一方で、参加希望者が多いものの、ツアーで提供できる機会には限りがあるのが現状だ。2025年度はのべ1万2,921人の応募に対し、参加できたのは約半数の52%にとどまった。こうした状況を踏まえ、同財団は新たな機会の提供に乗り出す。従来から実施している個人対象の企業・大学訪問ツアーに加え、企業で働く女性たちによるトークセッションや交流をオンラインで行う「STEM Day」や、STEM領域で働く・学ぶ女性たちが学校に出向いて講演や対話を行う「STEM Week」を2026年夏より順次開始する予定だ。これにより、ロールモデルとの接触機会を地域や学校の枠を超えて広げ、より多くの女子生徒がSTEM分野への進路を具体的にイメージできる環境づくりを進めていく。
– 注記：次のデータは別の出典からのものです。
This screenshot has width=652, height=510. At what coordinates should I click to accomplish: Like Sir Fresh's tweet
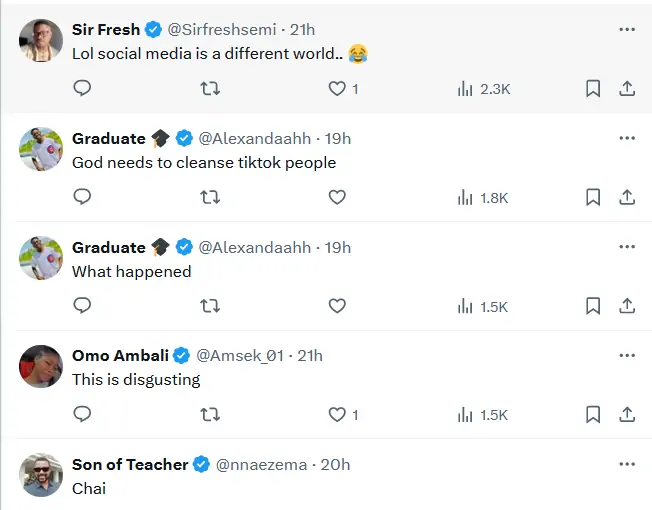[338, 89]
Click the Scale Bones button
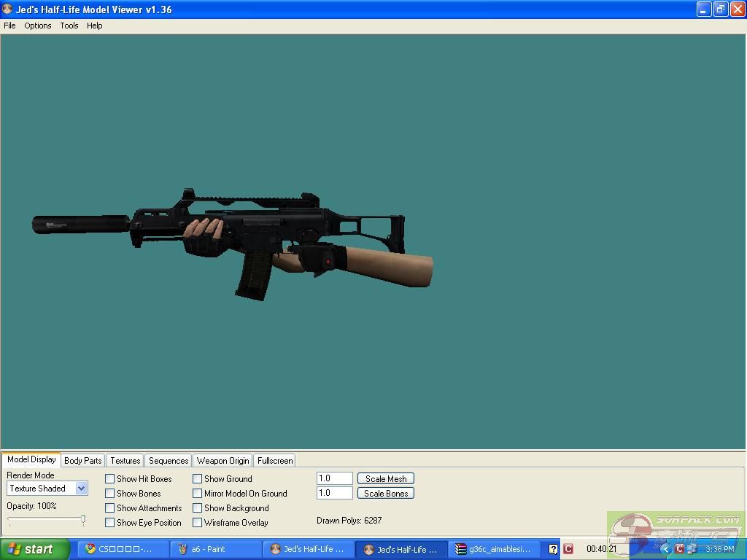Viewport: 747px width, 560px height. click(x=386, y=494)
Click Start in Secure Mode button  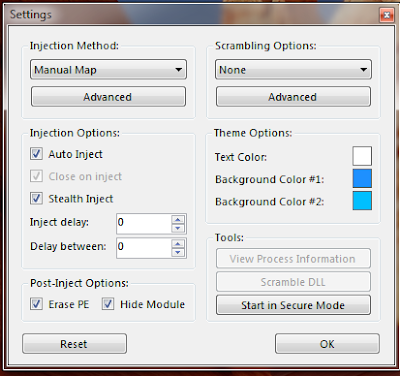(x=293, y=305)
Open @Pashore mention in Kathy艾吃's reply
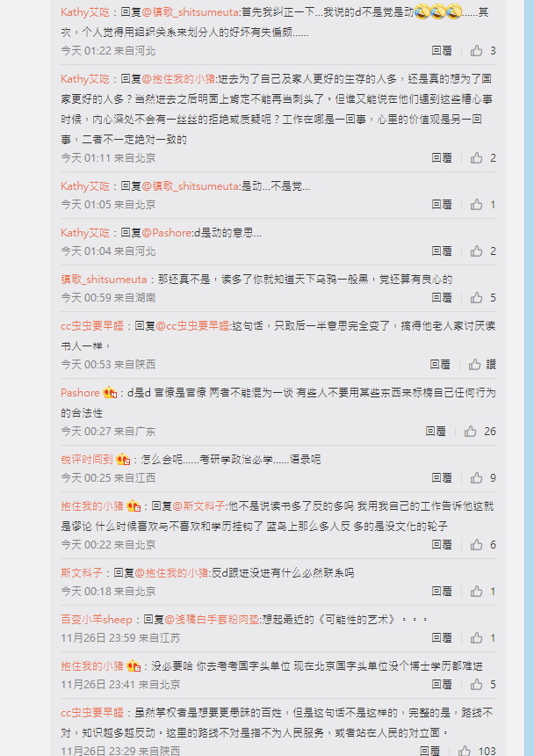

2026年夏ツアーでは、企業のオフィスや研究所の見学、最新技術の体験、ワークショップなどが企画されている。また、STEM領域で活躍する女性社員や研究者、大学・大学院生との座談会も行われる。対象は中学1年生から高校3年生までの女子生徒(性自認が女性である人を含む)。開催時期は2回に分かれており、第1弾は2026年7月18日から8月16日まで(応募締切6月23日)、第2弾は8月17日から8月31日まで(応募締切7月21日)となっている。ツアーは対面またはオンラインで実施され、一部のツアーでは保護者の参加も可能だ。定員を上回る申込みがあった場合は抽選となる。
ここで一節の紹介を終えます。